◆ **Instructions for the task**
Extract each line of the rows below that contains the word "size".

○ ○ ○ ○ ○

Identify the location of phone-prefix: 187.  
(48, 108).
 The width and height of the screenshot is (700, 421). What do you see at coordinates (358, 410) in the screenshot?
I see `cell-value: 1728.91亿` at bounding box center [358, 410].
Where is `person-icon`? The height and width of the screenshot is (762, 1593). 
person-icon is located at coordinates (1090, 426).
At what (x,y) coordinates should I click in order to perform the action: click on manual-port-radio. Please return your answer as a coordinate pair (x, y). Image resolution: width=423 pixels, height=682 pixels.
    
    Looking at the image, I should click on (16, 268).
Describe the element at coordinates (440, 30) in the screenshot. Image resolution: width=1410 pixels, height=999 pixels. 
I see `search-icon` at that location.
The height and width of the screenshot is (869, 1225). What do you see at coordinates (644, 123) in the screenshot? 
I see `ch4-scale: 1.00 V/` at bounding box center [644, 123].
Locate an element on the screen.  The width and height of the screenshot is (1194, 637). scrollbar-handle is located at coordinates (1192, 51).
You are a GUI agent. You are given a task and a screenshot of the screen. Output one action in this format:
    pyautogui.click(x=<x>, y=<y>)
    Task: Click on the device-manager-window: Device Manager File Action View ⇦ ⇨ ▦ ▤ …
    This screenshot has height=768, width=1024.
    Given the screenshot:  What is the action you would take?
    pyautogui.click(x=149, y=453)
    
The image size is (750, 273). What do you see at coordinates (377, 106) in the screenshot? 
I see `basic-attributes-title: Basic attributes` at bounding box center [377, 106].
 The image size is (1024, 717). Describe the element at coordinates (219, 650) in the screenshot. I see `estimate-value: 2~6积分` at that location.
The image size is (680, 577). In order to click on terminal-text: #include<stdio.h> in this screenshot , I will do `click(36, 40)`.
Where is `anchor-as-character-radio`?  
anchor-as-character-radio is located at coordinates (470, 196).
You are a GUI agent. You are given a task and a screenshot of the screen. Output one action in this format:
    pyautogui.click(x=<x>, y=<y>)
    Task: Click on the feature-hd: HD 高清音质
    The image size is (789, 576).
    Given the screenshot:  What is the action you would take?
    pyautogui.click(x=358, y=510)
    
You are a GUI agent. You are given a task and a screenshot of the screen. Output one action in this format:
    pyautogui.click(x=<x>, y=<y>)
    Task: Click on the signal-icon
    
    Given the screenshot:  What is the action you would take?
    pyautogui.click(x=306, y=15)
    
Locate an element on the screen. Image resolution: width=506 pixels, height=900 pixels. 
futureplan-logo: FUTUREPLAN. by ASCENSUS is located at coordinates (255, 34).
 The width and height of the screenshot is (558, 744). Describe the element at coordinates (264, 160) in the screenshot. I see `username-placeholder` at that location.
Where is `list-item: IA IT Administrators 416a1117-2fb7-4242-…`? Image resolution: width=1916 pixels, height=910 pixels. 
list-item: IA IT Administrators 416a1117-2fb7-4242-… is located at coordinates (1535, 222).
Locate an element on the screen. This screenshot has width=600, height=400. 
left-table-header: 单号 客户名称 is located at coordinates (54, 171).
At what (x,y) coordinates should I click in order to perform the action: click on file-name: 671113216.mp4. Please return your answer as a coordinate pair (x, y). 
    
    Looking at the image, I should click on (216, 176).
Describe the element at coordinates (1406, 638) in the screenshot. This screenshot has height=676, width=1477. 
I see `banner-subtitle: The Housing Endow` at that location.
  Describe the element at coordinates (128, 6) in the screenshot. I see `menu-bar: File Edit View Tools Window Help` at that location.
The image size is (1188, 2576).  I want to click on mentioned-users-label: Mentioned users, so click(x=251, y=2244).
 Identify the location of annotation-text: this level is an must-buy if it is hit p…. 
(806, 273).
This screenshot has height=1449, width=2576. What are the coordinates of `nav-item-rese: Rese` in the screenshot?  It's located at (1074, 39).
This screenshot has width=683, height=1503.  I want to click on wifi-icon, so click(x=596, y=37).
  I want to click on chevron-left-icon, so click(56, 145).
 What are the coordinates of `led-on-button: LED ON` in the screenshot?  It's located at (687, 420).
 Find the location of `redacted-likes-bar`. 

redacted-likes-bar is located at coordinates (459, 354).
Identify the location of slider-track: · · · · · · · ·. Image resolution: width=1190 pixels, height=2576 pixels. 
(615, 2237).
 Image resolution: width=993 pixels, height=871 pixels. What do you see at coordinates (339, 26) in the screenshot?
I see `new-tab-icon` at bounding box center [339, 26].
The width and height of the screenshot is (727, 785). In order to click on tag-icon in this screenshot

○ ○ ○ ○ ○

◆ **Expected output**
The image size is (750, 273). What do you see at coordinates (377, 106) in the screenshot? 
 The image size is (1024, 717). Describe the element at coordinates (219, 650) in the screenshot. I see `estimate-value: 2~6积分` at that location.
The image size is (680, 577). In order to click on terminal-text: #include<stdio.h> in this screenshot , I will do `click(36, 40)`.
    The image size is (789, 576).
The image size is (1188, 2576).  I want to click on mentioned-users-label: Mentioned users, so click(x=251, y=2244).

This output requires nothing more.